Text to read =>
>> BEGIN
# New beekeeper..



## skngslfsuff (Mar 5, 2016)

Hi, we've been thinking about adding bees to the homestead but I feel really nervous about it. I have never been much of a bee fan and I feel like everything I read says how hard it is to start a hive. Anyone have any advice on starting a hive and feeling confident about it? I live in central michigan so our winters get pretty cold.



https://www.instagram.com/seekingselfsufficiency/
https://www.pinterest.com/mrsselfsufficie/
https://www.youtube.com/channel/UCmnKuLdjyGdFugBjcSJcIQg
http://www.seekingselfsufficiency.weebly.com/
https://www.facebook.com/seekingselfsufficiency/?ref=bookmarks


----------



## alleyyooper (Apr 22, 2005)

Getting started isn't all that hard if you have the money for equipment and the bees them self. 
Read all the above stuff in the sticky.
http://www.homesteadingtoday.com/livestock-forums/beekeeping/53438-advice-new-beekeeper.html

What is hard is keeping them alive with all the pestsides in use today and all the other things like the vorra mites and Nosema.
With treatments for the mites and nosema and not robbing to much honey they will do OK.

Join a club!!!!!!!! search Michigan bee keepers clubs to find one near you.

 Al


----------



## txsteele (Nov 19, 2014)

Nothing to be nervous about. Bees that are healthy are very peaceful. 

YouTube is great instructional tool. Look up JPTheBeeman and 629DirtRooster to see what I mean.


----------



## tom j (Apr 3, 2009)

had bees for ten years ,,, grand kids helped with the hives from 2 years old and on ,, we did not have suits for the first 4 or 5 years ,, and I have more fingers then the times I have put a suit on , and I am not gentle at all when I work them ,,, get stung 8 to 18 times a summer ,, most summers 10 or 12 ,,,,, the place the grand kids loved to play was 3 to 5 feet from the front of the hives


----------



## Terri (May 10, 2002)

Bees are actually pretty reasonable: If you make a mistake they will usually fix it for you, and if they cannot fix it then they will leave. That happened to me once, when I had put a queen In a weak and queenless hive but I did not feed them long enough. Instead of settling down they sucked up all of their honey and she led them away!

Bees are not as helpless as some domestic critters, and they can generally fix any mistakes that you make. Seriously. 

As a new beekeeper it would be wise to open each hive once a week, to check and make sure there is young brood and enough food stored. If the flowers are not blooming within 3 miles then they eat honey until the flowers are blooming again, and at that time the beekeeper needs to keep an eye on the amount of honey they have stored.

I have been told that an experienced beekeeper can tell how the bees are flying if they are bringing in nectar or not but I never could. I always had to smoke the bees and lift the lid to see what they were up to.

I think I averaged getting stung once a year, but then I never had more than a few hives.


----------
>> END
Items =>
>> BEGIN
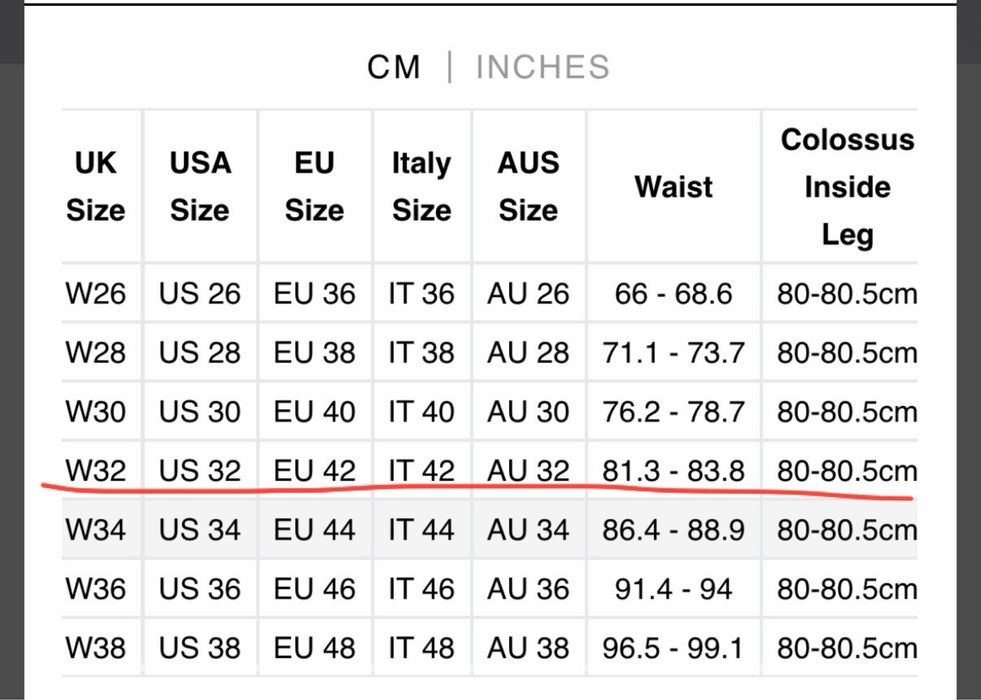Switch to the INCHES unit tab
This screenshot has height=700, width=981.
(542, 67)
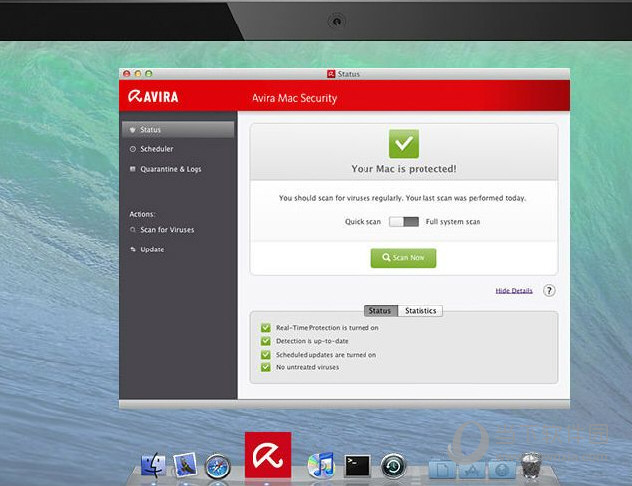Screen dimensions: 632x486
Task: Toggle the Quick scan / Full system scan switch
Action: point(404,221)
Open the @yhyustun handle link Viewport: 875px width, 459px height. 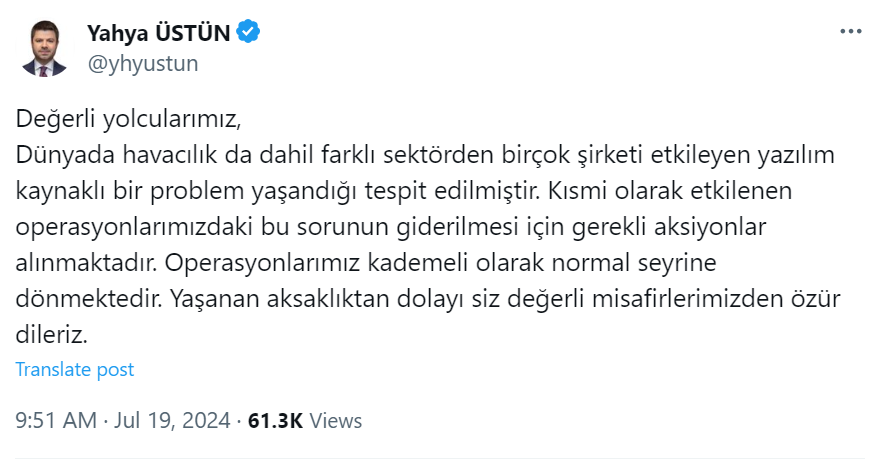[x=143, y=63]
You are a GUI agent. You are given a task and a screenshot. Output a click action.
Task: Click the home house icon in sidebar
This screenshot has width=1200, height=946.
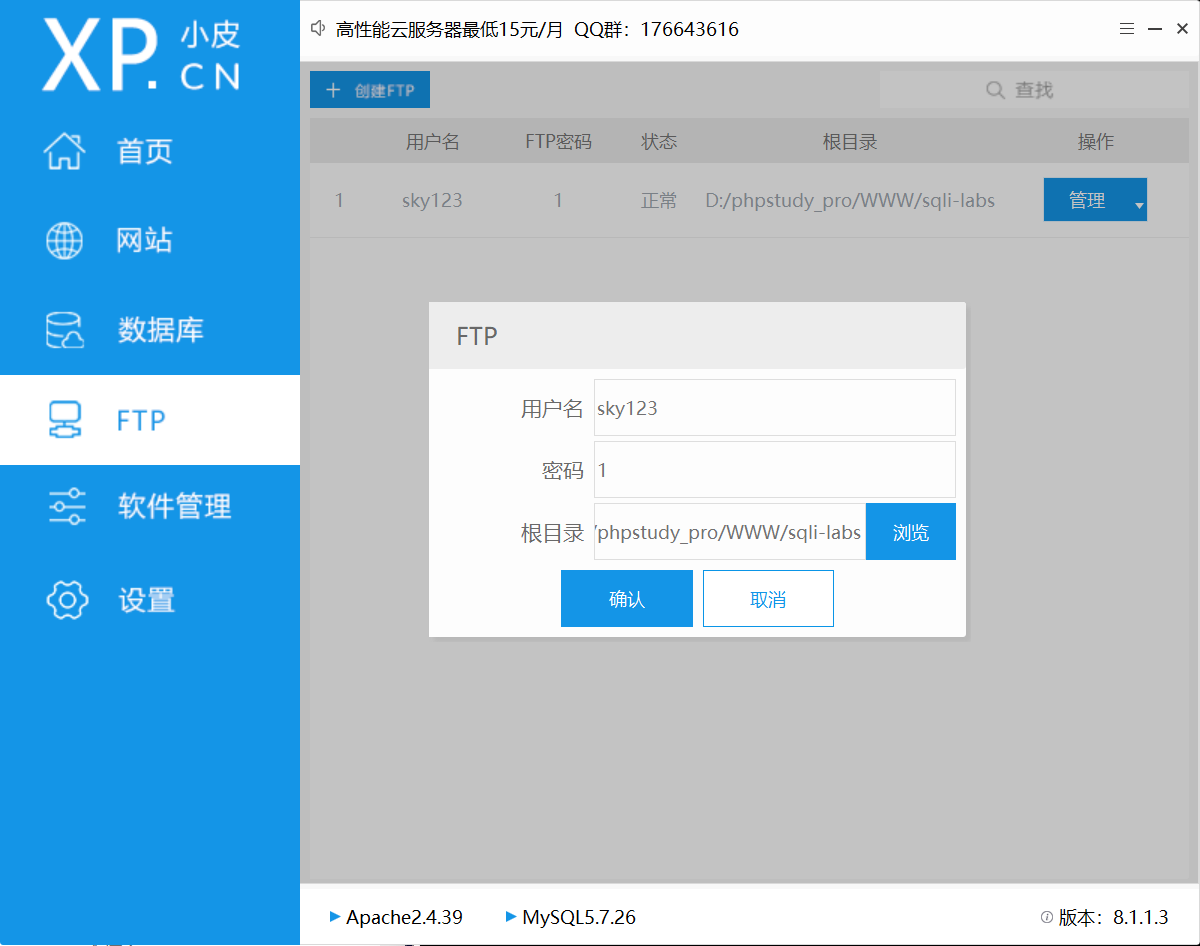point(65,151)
>> END
Task requirements =>
a. In the beekeeping thread, how often does Terri say a new beekeeper should open each hive?
b. Using the beekeeping thread, explain why the bees left after Terri put a queen into a weak, queenless hive.

Solutions for each task =>
a. Once a week.

b. Terri did not feed the hive long enough after adding the queen. Instead of settling down, the bees sucked up all their honey, and the queen led them away.